This month’s Bright Spot comes from educators in Tuckahoe, Ossining, the Hallen School, SAIL at Ferncliff, Byram Hills, ARC of Putnam preschool and the NYSED Special Education Quality Assurance (SEQA) office, who attended the RSE-TASC training on Evidence-Based Practices for Self-Contained Settings.

What were students with disabilities able to achieve?

Participants in this three-day training implemented multiple evidence-based strategies between sessions and shared that, as a result, their students were able to increase productivity, increase time on task, increase appropriate classroom behaviors (thus reducing loss of instructional time due to removals from class), engage more appropriately at job sites, work more independently, and increase and improve social interactions with peers.

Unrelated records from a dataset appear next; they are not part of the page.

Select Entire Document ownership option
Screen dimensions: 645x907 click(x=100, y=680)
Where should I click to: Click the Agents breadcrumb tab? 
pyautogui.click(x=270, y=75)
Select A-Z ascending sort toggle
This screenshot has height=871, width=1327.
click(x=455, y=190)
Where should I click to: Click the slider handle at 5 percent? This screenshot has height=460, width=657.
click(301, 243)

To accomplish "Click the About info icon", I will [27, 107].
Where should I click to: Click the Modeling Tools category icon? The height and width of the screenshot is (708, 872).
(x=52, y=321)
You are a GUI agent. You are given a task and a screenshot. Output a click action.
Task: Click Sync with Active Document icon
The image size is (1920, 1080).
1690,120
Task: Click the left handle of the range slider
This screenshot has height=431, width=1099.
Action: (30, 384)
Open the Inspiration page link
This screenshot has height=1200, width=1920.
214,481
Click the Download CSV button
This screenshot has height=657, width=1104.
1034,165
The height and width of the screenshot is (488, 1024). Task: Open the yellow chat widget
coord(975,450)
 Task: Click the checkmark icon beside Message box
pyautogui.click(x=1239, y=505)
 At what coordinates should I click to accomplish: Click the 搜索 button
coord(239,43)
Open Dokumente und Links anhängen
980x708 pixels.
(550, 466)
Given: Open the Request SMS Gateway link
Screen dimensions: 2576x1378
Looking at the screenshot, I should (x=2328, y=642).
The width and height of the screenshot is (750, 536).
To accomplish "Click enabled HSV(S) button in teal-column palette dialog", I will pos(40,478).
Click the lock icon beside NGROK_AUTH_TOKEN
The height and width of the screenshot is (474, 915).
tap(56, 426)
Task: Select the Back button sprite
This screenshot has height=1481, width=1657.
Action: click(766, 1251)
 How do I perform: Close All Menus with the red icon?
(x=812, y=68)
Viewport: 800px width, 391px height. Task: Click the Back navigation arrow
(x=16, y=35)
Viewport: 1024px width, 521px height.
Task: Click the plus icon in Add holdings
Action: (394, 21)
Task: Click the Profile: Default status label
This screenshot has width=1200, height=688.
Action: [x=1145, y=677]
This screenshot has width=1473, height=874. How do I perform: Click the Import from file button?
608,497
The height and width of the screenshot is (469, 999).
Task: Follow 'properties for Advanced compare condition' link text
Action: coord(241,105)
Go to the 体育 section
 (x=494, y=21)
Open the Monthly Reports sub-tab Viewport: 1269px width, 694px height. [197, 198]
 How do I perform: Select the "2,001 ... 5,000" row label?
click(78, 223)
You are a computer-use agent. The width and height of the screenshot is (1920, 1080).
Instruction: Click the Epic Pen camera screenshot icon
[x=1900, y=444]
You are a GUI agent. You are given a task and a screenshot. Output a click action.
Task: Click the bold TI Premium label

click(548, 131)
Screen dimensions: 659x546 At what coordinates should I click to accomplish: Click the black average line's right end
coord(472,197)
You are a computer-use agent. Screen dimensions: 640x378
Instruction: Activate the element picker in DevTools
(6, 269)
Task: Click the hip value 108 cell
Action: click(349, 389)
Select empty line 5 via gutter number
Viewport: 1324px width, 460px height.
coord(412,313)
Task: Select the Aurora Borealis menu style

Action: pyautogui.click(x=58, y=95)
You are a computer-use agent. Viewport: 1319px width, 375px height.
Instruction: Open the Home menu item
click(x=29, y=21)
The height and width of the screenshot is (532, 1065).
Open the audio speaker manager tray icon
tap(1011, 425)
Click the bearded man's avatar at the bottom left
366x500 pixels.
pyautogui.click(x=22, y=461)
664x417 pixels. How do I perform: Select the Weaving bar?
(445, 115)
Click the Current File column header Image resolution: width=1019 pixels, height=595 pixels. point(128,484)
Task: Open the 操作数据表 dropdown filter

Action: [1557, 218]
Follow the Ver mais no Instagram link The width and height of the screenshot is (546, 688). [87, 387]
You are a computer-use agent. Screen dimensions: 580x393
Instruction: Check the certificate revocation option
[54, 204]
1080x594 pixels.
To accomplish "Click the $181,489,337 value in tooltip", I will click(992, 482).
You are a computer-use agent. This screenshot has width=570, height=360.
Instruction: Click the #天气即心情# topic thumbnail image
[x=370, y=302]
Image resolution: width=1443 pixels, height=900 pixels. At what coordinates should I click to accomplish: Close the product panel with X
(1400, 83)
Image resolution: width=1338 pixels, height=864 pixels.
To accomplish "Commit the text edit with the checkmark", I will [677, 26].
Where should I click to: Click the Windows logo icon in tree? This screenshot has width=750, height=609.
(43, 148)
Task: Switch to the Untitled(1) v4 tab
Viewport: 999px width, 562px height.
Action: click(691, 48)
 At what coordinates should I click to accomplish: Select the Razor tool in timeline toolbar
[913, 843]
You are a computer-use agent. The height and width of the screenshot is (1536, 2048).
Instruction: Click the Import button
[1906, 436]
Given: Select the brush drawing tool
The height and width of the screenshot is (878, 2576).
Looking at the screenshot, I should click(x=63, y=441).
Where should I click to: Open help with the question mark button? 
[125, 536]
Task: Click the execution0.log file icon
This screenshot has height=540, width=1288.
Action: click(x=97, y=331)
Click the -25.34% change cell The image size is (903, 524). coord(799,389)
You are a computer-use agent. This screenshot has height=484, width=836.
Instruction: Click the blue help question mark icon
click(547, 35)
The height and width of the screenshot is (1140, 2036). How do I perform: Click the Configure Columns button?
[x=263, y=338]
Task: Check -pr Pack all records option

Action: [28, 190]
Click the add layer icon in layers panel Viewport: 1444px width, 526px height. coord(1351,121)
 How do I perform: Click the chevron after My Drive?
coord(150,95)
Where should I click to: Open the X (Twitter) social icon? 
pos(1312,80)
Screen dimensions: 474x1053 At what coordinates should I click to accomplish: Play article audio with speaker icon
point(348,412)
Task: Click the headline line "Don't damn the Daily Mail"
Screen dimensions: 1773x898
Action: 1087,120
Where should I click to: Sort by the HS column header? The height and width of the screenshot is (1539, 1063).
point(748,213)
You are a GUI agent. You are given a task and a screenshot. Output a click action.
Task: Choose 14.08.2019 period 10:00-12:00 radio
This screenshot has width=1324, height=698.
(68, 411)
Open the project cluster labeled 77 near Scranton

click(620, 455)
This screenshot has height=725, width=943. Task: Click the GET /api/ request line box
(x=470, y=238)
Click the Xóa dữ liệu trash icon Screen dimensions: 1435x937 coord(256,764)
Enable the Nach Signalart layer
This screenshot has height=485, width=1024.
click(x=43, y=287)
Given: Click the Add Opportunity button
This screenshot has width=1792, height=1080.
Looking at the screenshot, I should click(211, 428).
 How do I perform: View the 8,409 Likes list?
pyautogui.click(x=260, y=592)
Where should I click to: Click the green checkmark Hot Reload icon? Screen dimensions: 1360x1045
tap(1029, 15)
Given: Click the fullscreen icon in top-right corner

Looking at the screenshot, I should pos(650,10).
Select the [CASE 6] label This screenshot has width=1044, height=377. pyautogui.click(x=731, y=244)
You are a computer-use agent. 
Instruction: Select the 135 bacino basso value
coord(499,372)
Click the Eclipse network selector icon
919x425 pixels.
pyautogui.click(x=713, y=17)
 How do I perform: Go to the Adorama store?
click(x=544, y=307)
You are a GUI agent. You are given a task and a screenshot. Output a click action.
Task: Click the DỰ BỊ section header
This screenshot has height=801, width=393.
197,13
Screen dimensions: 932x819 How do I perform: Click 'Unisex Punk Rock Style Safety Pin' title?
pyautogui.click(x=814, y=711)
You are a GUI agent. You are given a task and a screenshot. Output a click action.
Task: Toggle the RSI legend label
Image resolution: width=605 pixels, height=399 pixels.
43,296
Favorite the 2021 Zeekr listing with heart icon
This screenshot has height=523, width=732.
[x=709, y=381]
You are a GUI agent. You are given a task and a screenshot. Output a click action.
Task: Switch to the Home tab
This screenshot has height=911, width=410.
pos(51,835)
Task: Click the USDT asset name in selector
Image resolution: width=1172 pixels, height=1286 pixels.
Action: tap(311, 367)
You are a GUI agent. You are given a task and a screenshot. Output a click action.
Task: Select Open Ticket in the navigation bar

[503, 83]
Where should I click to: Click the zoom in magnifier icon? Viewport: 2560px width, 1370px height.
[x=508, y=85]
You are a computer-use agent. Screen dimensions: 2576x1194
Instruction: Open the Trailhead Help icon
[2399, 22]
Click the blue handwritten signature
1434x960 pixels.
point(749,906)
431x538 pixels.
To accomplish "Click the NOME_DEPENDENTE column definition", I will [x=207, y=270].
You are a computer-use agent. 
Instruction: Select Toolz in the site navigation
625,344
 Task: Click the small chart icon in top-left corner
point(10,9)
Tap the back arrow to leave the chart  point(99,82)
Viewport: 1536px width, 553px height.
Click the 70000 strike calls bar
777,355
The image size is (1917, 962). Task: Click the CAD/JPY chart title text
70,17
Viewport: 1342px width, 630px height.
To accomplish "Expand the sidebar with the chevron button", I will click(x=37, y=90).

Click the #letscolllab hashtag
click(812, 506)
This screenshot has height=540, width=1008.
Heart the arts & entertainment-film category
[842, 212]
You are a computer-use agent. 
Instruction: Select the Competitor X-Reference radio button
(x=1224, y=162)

What practices or systems made this possible?

Participants learned about three powerful evidence-based practices:

  1. Plan-Do-Study-Act (PDSA): Using multiple types of data to identify student specific goals and monitor progress toward attainment of the goals using Active Engagement Plans
  2. Functional Communication Training: Using data to identify the function of the behavior and then teaching a replacement behavior that includes appropriate communication strategies
  3. Self-Management: Teaching students to develop their own goals and monitor their own progress toward attainment

What can we learn from this Bright Spot?

In their evaluation, multiple participants identified the value of using PDSA across all aspects of their teaching.  When you plan and implement a new instructional strategy (Plan-Do); collect specific data on the impact on students in an on-going manner and use that data to learn whether it is working (Study), and how to improve the strategy (Act), it is a win all the way around!